L’auteur fonde son analyse sur la compréhension historique de concepts juridiques complexes, difficiles à interpréter, tels que citoyenneté, égalité, souveraineté, Etats-nations, d’autant plus difficiles qu’ils n’avaient pas le même sens pour les acteurs du processus décrit, et dans le contexte des sociétés coloniales concernées.
Effet de loupe aussi de cette étude ? Représentativité du cas colonial traité ? Un biais dont l’auteur a parfaitement conscience dans l’aveu qu’il fait à la page 11 :
« Les lecteurs constateront peut-être également un certain « sénégalocentrisme » dans ce récit, bien que le reste de l’Afrique Occidentale française, en particulier le Soudan et la Côte d’Ivoire y occupe une place importante. Cette inclination reflète non seulement les inévitables compromis auxquels l’étude de vastes espaces différenciés expose le chercheur – et l’inégale qualité des matériaux de recherche disponibles – mais aussi un processus historique. Ce fut un modèle de citoyenneté plus ancien, développé dans les Quatre Communes du Sénégal, qui donne le fondement des dispositions sur la citoyenneté adoptée pour toute la France d’outre-mer après 1946, et les députés sénégalais de l’assemblée jouèrent un rôle important dans la rédaction de ces dispositions. »
Cette analyse fait l’impasse sur le volet économique et financier du dossier, tout en se distinguant d’une certaine façon de l’analyse qu’a proposée Mme Huillery sur les relations coloniales existant entre la France et l’AOF : le but de sa thèse, fragile sur le plan scientifique, était de démontrer que, contrairement à ce que l’on raconte, ce n’aurait pas été l’Afrique qui aurait été le fardeau de la métropole, mais le contraire.

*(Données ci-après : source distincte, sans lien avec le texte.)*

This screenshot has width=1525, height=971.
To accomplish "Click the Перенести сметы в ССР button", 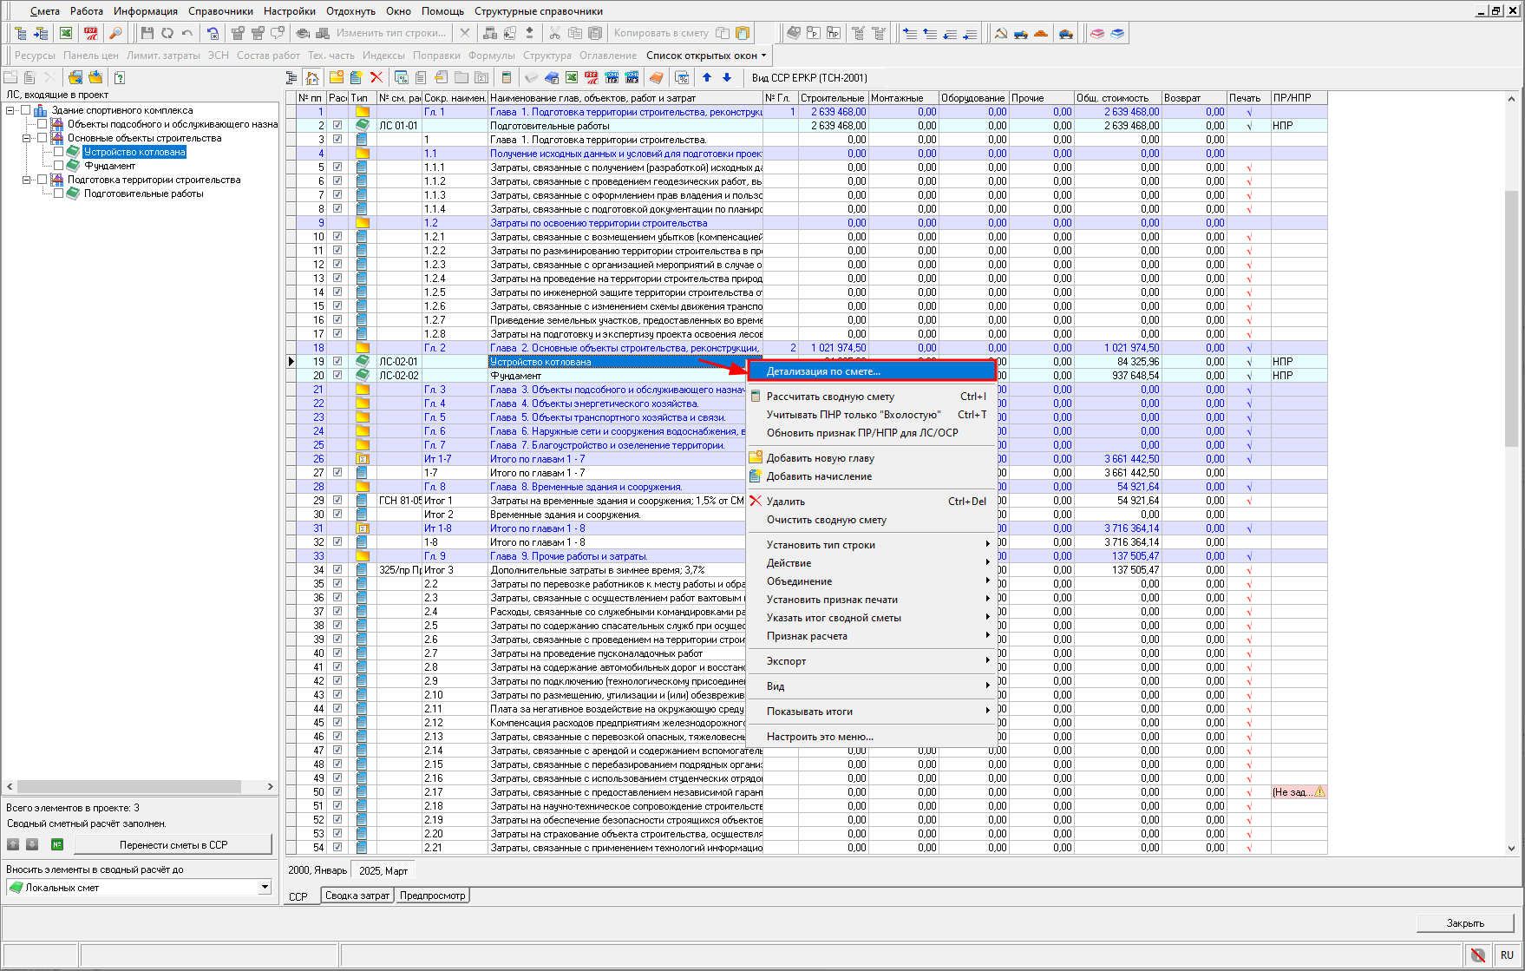I will point(173,844).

Car comment comprendre autrement ces revendications des dirigeants africains ?
D’autres questions encore relatives au contexte international, qu’il soit mondial, européen, ou africain, au poids marginal de l’AOF dans le commerce extérieur français, au coût de la présence française en Afrique, au rôle des opinions publiques (lesquelles ? avec quelle mesure ?), aux rapports existant dans les situations coloniales entre une minorité d’évolués et l’immense majorité des illettrés, à l’écart existant entre l’histoire d’en haut, celle de l’auteur, et l’histoire d’en bas, écart entre celle des populations de la côte et celles de l’hinterland.
Que de questions à examiner à grands traits afin de voir si la thèse défendue par Frederick Cooper est pertinente !
I
Le théâtre de la décolonisation : le théâtre métropolitain et les théâtres coloniaux
Quel était le contexte en France et sur le plan international ?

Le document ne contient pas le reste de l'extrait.